Collected data entries:
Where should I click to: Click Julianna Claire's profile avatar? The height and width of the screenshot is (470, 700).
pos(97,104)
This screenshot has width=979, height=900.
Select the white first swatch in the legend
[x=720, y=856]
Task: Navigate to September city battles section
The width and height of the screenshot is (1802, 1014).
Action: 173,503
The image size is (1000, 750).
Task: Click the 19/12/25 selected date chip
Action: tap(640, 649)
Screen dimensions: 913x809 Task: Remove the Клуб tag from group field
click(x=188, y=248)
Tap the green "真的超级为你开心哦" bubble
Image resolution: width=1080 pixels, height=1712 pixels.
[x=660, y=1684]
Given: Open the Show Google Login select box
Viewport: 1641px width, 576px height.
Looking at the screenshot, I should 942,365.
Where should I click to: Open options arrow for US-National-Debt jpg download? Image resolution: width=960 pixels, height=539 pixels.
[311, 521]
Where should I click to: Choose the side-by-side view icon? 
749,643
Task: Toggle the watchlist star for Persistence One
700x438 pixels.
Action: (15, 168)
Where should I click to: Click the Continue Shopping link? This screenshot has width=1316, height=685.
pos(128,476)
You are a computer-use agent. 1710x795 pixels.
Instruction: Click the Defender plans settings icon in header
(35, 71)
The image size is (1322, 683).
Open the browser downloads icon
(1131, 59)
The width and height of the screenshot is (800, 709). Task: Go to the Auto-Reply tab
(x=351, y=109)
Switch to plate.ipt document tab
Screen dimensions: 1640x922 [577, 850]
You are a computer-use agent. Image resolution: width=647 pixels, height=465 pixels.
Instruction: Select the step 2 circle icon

▶ [The task]
An exact copy of all the records is the only acceptable answer.

▶ [Written reply]
Where should I click to: Click Julianna Claire's profile avatar? The height and width of the screenshot is (470, 700).
pos(97,104)
This screenshot has width=979, height=900.
Select the white first swatch in the legend
[x=720, y=856]
Task: Navigate to September city battles section
The width and height of the screenshot is (1802, 1014).
Action: 173,503
The image size is (1000, 750).
Task: Click the 19/12/25 selected date chip
Action: tap(640, 649)
Screen dimensions: 913x809 Task: Remove the Клуб tag from group field
click(x=188, y=248)
Tap the green "真的超级为你开心哦" bubble
Image resolution: width=1080 pixels, height=1712 pixels.
[x=660, y=1684]
Given: Open the Show Google Login select box
Viewport: 1641px width, 576px height.
Looking at the screenshot, I should 942,365.
Where should I click to: Open options arrow for US-National-Debt jpg download? Image resolution: width=960 pixels, height=539 pixels.
[311, 521]
Where should I click to: Choose the side-by-side view icon? 
749,643
Task: Toggle the watchlist star for Persistence One
700x438 pixels.
Action: (15, 168)
Where should I click to: Click the Continue Shopping link? This screenshot has width=1316, height=685.
pos(128,476)
You are a computer-use agent. 1710x795 pixels.
Instruction: Click the Defender plans settings icon in header
(35, 71)
The image size is (1322, 683).
Open the browser downloads icon
(1131, 59)
The width and height of the screenshot is (800, 709). Task: Go to the Auto-Reply tab
(x=351, y=109)
Switch to plate.ipt document tab
Screen dimensions: 1640x922 [577, 850]
You are a computer-use agent. Image resolution: width=647 pixels, height=465 pixels.
Instruction: Select the step 2 circle icon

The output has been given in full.